**Data to examine**
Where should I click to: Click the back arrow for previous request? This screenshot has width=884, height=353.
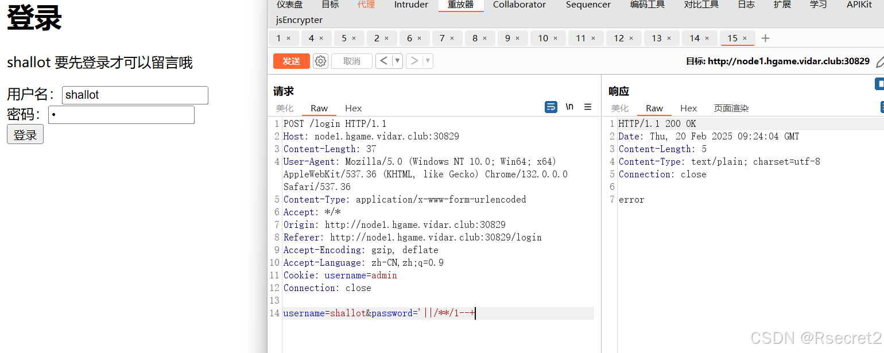pyautogui.click(x=383, y=61)
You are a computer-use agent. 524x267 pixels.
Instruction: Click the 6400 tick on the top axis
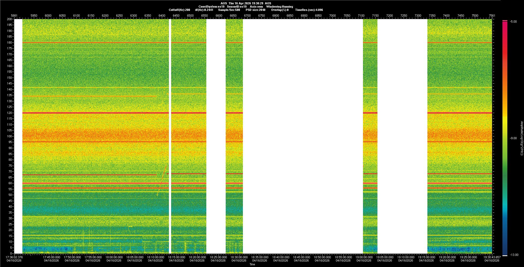pos(162,16)
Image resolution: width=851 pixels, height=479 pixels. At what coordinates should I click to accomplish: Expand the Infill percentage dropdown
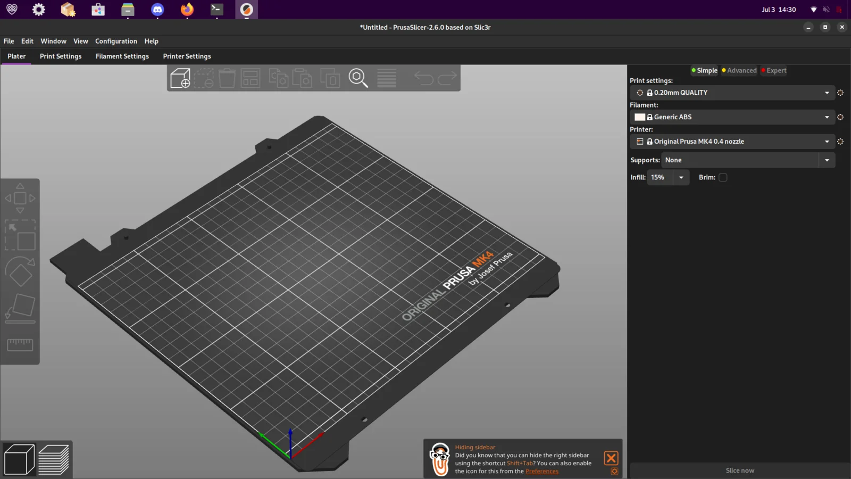coord(681,177)
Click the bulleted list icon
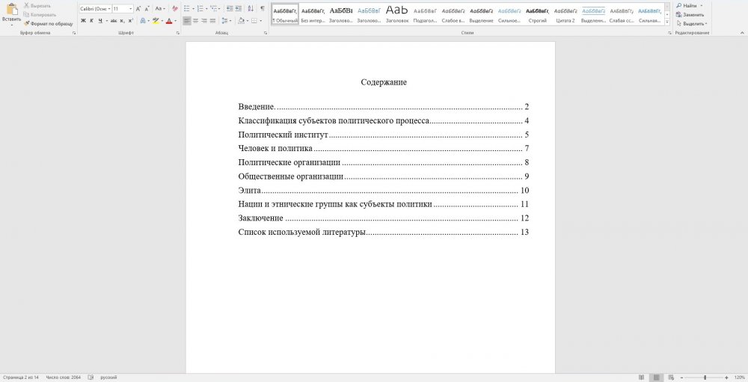This screenshot has height=382, width=748. click(187, 8)
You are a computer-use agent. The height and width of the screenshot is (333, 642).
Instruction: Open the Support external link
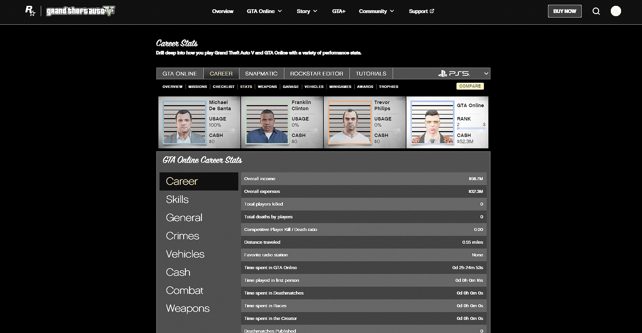421,11

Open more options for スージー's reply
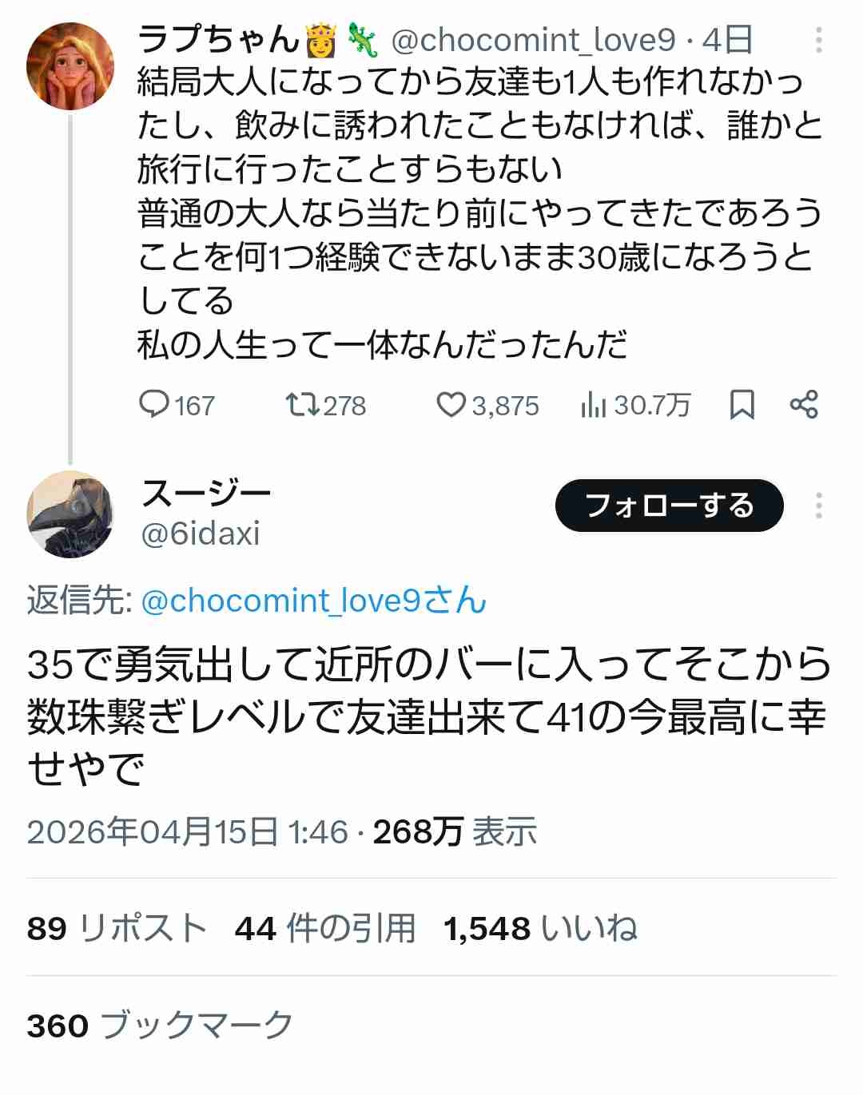tap(818, 506)
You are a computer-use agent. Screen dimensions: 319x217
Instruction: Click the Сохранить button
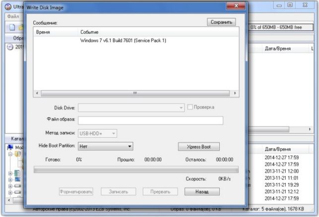point(221,22)
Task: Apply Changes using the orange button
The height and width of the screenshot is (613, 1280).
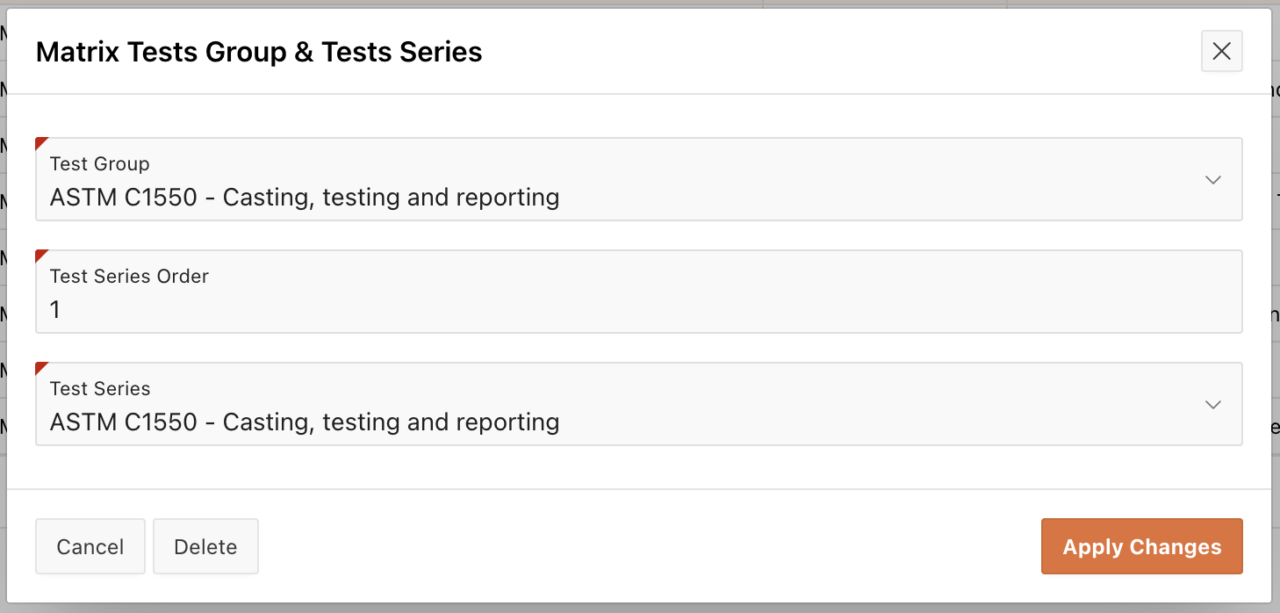Action: coord(1141,547)
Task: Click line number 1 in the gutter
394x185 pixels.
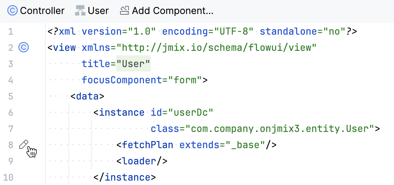Action: click(11, 32)
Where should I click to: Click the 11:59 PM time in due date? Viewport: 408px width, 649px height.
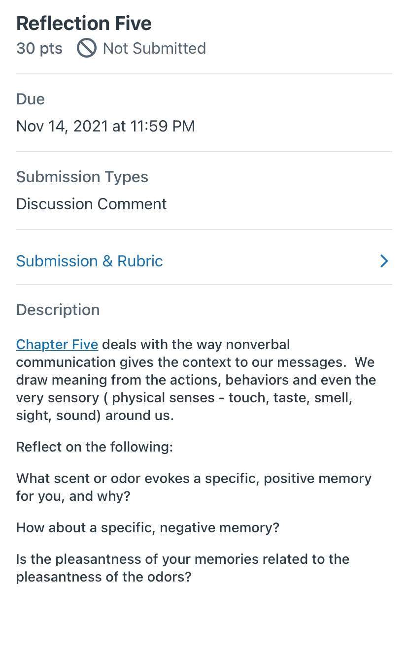pos(163,126)
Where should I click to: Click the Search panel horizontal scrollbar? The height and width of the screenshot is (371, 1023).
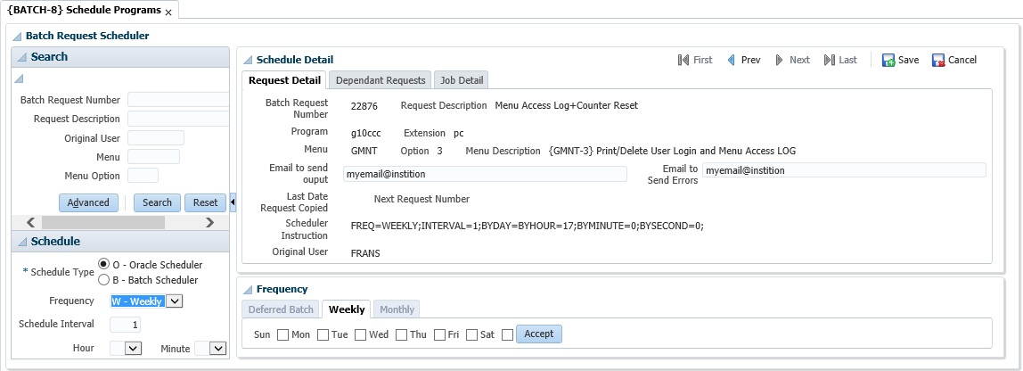coord(120,222)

**Required action**
Every line above should be printed again word for word, without its pictures.

**Task response**
Where should I click to: Click the back arrow for previous request? This screenshot has width=884, height=353.
pyautogui.click(x=383, y=61)
You are a computer-use agent. 524x267 pixels.
Instruction: Click the 6400 tick on the top axis
pos(162,16)
Image resolution: width=851 pixels, height=479 pixels. At what coordinates should I click to accomplish: Expand the Infill percentage dropdown
coord(681,177)
Click the bulleted list icon
This screenshot has height=382, width=748. click(187, 8)
You are a computer-use agent. The height and width of the screenshot is (333, 642).
Instruction: Open the Support external link
421,11

Open more options for スージー's reply
tap(818, 506)
You are a computer-use agent. Screen dimensions: 319x217
Instruction: Click the Сохранить button
point(221,22)
Task: Apply Changes using the orange button
The height and width of the screenshot is (613, 1280).
Action: coord(1141,547)
Task: Click line number 1 in the gutter
394x185 pixels.
Action: click(11, 32)
Where should I click to: Click the 11:59 PM time in due date? Viewport: 408px width, 649px height.
pos(163,126)
Where should I click to: Click the Search panel horizontal scrollbar? The height and width of the screenshot is (371, 1023).
coord(120,222)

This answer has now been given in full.